**Quoted text:**
● ● ● ● ●
Fine Powder () is a 1996 Argentine drama film, written and directed by Esteban Sapir.  The picture features Facundo Luengo, Belén Blanco, Marcela Guerty, among others.

Plot
The film tells of Thomas (Facundo Luengo) a Jewish grown man who lives with his grandmother in the industrial section of a large Argentine city.

His life isn't going exactly as planned. Though he has impregnated his girlfriend Ana, he finds himself avoiding her because he has fallen in love with Alma, so he ignores Ana.

When he needs to make some money, he hooks up with a drug dealer, and this makes matters worse.

Distribution
The film was first presented at the Havana Film Festival in Cuba in December 1996. It opened in Argentina on April 23, 1998.
● ● ● ● ●
**Stored data:**
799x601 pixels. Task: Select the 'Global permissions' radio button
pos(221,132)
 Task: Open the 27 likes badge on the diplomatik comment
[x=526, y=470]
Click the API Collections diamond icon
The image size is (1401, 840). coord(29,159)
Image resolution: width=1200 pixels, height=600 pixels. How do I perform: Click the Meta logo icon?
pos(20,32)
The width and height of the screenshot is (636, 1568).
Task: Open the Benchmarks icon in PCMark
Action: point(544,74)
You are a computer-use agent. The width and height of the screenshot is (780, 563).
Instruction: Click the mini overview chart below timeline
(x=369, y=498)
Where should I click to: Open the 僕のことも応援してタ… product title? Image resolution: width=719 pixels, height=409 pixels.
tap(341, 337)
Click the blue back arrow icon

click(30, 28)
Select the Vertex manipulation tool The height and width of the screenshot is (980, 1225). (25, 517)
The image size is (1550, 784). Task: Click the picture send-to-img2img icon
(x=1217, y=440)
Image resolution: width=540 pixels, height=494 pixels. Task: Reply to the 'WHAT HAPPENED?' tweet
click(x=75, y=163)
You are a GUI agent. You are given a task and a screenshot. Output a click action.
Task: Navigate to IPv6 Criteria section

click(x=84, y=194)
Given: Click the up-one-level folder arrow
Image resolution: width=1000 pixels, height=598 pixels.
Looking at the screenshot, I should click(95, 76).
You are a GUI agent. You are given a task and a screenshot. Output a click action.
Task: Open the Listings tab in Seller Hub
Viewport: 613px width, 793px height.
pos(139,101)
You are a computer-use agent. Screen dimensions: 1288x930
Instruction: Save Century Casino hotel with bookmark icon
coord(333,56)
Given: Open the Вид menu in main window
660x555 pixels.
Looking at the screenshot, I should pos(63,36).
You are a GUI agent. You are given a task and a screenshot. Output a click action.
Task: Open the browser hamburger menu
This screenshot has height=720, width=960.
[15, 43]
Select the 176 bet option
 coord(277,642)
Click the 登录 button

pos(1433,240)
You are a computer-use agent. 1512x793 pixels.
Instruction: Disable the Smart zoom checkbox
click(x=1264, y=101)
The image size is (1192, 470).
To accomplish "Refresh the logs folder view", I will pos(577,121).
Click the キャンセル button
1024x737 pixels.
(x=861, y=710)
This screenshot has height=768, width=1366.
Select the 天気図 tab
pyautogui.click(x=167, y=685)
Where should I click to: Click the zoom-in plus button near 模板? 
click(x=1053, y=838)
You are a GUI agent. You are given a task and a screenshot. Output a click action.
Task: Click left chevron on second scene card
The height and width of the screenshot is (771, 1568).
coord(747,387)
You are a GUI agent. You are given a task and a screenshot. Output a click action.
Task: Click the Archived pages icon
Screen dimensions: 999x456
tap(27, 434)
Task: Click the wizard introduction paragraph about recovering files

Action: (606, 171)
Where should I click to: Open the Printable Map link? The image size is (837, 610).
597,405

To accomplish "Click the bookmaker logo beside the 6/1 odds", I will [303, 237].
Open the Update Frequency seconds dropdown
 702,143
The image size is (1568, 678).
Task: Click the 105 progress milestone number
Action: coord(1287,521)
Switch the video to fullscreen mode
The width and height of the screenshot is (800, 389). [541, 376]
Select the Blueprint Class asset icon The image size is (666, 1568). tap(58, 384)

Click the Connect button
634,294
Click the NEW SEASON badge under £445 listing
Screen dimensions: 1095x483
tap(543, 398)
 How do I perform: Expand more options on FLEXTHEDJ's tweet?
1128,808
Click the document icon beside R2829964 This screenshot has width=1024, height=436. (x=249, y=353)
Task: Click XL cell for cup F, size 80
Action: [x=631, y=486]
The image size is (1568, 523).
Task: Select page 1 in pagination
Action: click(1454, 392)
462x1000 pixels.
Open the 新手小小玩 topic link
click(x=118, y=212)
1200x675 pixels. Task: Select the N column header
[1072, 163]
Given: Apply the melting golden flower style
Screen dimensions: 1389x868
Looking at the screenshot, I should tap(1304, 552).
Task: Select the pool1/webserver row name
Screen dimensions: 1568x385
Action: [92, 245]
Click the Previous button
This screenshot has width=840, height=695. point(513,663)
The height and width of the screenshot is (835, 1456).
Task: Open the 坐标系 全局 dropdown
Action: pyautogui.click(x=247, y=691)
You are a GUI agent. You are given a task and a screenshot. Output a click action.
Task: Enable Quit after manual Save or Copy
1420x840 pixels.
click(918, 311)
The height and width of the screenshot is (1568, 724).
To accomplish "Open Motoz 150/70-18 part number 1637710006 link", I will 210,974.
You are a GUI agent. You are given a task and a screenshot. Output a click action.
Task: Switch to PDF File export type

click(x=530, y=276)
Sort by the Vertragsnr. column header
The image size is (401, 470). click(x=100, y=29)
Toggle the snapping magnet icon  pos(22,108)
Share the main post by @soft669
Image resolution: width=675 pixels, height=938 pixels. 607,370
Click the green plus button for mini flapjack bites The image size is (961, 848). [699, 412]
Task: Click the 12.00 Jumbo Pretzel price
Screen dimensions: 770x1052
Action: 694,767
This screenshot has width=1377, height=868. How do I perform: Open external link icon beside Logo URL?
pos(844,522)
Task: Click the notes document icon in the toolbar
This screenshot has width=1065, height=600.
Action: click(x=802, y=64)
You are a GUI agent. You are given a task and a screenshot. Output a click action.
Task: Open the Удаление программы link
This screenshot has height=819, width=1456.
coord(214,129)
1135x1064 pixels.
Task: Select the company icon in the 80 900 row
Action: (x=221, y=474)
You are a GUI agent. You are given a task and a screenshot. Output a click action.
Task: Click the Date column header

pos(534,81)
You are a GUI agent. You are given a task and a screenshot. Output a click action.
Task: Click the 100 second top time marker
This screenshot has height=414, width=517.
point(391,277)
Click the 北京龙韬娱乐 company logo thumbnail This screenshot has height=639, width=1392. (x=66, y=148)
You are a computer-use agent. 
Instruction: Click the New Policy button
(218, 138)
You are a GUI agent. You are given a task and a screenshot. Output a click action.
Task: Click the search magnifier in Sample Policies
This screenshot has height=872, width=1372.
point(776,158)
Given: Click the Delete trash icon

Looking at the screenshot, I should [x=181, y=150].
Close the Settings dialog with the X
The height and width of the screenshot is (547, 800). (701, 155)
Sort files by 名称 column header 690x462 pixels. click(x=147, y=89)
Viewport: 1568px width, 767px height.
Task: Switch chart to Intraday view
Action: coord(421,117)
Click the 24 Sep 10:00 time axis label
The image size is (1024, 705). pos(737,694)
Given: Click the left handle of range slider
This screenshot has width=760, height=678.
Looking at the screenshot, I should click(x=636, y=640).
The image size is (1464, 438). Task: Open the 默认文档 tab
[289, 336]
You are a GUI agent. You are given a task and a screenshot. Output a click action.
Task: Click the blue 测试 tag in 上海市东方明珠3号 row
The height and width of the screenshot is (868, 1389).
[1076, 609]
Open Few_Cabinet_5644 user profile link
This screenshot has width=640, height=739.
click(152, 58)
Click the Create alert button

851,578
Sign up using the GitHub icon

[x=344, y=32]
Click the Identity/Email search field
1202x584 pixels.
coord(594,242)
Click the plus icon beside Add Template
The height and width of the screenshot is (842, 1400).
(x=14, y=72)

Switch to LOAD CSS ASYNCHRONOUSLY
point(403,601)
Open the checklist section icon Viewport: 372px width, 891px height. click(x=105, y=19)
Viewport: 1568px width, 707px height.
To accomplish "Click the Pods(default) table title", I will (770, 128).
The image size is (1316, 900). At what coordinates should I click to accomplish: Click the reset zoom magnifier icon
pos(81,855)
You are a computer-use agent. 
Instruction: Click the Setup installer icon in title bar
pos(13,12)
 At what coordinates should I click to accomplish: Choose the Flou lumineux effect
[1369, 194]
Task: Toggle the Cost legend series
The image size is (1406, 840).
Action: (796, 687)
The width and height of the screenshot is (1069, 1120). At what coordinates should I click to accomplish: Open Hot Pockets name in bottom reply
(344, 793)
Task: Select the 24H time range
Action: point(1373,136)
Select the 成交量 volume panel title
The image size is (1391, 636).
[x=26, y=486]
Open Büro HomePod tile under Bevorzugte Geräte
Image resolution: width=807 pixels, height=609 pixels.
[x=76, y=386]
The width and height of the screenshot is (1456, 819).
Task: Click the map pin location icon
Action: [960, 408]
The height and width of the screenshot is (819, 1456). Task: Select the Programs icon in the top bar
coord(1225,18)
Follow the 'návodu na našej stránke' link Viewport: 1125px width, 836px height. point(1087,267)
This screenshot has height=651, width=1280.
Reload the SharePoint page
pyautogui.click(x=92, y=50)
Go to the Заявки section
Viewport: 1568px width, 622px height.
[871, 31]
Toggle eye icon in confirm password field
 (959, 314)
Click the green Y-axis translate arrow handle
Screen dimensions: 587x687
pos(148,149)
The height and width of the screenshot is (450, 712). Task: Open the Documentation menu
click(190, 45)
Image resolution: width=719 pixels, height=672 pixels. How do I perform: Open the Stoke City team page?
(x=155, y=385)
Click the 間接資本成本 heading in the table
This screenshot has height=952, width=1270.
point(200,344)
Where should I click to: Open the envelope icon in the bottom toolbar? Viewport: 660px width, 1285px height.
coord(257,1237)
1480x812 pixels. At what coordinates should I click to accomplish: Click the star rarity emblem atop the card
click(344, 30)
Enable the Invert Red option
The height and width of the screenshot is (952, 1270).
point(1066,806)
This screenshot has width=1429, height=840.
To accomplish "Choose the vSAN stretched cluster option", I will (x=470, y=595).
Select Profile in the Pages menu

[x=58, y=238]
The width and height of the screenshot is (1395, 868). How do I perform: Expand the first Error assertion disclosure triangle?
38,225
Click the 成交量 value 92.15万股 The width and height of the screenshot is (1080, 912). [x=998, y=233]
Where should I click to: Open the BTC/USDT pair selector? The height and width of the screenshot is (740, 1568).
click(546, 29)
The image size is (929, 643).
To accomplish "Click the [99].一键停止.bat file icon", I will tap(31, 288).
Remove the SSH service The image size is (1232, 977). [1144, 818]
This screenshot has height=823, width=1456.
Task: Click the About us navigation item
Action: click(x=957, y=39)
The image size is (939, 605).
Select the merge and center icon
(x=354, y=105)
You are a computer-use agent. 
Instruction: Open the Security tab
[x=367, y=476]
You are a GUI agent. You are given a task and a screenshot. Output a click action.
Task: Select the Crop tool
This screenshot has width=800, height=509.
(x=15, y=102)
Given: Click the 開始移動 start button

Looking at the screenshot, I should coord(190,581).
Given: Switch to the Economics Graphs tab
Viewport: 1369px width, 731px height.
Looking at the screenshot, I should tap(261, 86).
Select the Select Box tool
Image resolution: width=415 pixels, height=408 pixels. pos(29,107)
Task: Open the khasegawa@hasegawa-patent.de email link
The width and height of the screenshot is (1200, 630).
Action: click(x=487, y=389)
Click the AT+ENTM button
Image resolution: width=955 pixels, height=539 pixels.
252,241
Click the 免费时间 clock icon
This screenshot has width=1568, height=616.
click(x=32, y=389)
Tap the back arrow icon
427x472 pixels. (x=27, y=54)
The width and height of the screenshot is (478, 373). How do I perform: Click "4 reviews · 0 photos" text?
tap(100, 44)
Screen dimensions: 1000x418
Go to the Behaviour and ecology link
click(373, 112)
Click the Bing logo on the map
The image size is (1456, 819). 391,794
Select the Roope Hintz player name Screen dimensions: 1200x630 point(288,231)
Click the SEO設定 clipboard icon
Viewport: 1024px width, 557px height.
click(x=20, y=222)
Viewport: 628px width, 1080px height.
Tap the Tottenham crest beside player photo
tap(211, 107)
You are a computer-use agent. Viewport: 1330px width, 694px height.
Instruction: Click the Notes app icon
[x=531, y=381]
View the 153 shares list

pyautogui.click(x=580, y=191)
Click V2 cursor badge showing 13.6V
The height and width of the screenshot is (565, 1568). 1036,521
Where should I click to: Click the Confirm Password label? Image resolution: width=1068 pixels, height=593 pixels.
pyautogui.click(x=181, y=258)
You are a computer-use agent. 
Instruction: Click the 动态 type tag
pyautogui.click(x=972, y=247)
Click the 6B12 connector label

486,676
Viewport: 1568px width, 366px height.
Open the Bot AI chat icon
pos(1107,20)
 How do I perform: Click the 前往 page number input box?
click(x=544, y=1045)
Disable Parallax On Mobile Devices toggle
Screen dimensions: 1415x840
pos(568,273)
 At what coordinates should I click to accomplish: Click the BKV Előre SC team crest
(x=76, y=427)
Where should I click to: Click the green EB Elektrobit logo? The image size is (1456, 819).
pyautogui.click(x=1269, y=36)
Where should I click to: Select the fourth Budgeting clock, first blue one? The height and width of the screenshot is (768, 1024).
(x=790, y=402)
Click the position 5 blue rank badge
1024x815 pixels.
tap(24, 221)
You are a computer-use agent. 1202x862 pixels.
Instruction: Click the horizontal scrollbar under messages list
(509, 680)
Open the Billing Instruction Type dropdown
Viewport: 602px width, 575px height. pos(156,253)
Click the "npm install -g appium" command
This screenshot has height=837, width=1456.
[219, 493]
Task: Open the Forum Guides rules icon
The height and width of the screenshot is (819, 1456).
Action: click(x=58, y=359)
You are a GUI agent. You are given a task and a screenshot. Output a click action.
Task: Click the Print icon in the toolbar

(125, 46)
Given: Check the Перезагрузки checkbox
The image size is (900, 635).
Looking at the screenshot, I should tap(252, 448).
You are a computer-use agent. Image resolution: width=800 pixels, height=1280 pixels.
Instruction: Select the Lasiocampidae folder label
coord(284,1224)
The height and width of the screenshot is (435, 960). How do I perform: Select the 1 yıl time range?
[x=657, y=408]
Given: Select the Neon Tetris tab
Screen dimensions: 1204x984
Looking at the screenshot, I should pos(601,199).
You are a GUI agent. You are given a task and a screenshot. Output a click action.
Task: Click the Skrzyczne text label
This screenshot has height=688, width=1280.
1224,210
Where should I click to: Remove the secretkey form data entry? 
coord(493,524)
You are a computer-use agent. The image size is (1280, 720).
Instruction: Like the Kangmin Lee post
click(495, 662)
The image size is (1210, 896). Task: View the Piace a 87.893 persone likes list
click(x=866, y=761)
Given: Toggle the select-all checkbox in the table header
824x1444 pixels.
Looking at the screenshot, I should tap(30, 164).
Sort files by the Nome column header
● ● ● ● ●
**Requirement A:**
In the Fine Powder article, rewrite the stretch from "Fine Powder ()" through "Guerty, among others.", swapping "drama" for "crime".
**Requirement B:**
According to the Fine Powder article, where was the film first presented?

**Answer A:**
Fine Powder () is a 1996 Argentine crime film, written and directed by Esteban Sapir.  The picture features Facundo Luengo, Belén Blanco, Marcela Guerty, among others.

**Answer B:**
It was first presented at the Havana Film Festival in Cuba.